If you use an external USB drive like the WD PassPort, you can format it using gparted to ext4. Which better supports the Linux file system and prevents Windows from accessing it. Which may or may not be an advantage. If you are using the drive exclusively for Linux then ext4 will work fine. gparted is given root permissions when launched and partitions formatted with it will be owned by the root. Not a problem if you are creating a snapshot with TimeShift. You can use gparted to create a second logical partition which will also be owned by the root. Using the chown command from the terminal you can change ownership to your user and group. This allows pasting files in from your home directory. Use the following steps below:

1) Use gparted to create your logical partition(s) of appropriate size. (volume must be unmounted)
2) Format the partition to ext4.
3) Mount the volume.
4) Navigate to /run/media/<user>/<folder>

Where: user is your user name. folder is the UUID assigned to the partition (usually a long hex number).

5) Open a terminal window in that folder.
6) Enter sudo chown -R <user:group> ./ (You will be prompted for a PW).

Replace user:group (no broken brackets) with your user name and users for the group (usual default group). Something like scott:users for example. The command may pause for a few seconds before returning to the prompt. You can jump up one level in the directory tree, right click on the volume's folder, select the permissions tab to check that the ownership has been changed.

An example terminal prompt from within the folder /run/media/scott mentioned above is below: (UUID is in bold)

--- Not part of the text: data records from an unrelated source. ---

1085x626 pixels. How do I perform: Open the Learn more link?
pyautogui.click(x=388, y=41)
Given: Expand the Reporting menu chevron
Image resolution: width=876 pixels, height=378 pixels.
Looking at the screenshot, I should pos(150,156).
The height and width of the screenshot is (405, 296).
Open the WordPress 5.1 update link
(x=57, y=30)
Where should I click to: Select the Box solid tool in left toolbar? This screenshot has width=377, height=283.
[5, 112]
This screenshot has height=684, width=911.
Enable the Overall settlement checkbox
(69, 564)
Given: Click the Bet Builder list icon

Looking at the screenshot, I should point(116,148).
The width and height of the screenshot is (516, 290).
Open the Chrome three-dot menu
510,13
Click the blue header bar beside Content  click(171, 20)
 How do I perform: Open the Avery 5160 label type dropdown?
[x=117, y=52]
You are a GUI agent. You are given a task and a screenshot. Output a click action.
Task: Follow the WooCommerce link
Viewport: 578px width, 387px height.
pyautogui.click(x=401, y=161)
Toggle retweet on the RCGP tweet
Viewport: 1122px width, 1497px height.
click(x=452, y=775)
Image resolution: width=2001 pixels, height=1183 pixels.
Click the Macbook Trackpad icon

[scott@scott-precisionm4800 912541f9-4655-4e12-bd72-48922dce106d]$

If you get any errors when trying to unmount the volume(s), go into gparted and unmount your partition(s) there. This should allow the drive to mount/unmount normally moving forward.

If your GUI file copy gives you troubles when copying your entire home folder, you can do the following:

1) Plug in your WD PassPort drive.
2) Navigate to the partition and place you'd like your home folder to be copied.
3) Open a terminal window from the PassPort target location. (Prompt should reflect this.)
4) Enter sudo -s (You'll be prompted for a PW.)
5) Enter cp -R /home/<user> ./home

Replace <user> with your user name (less broken brackets). This will copy the entire home folder from your system and put it on the WD PassPort drive. Depending on how much data you have this will take time. Use the -v option to enter verbose mode so you can see activity.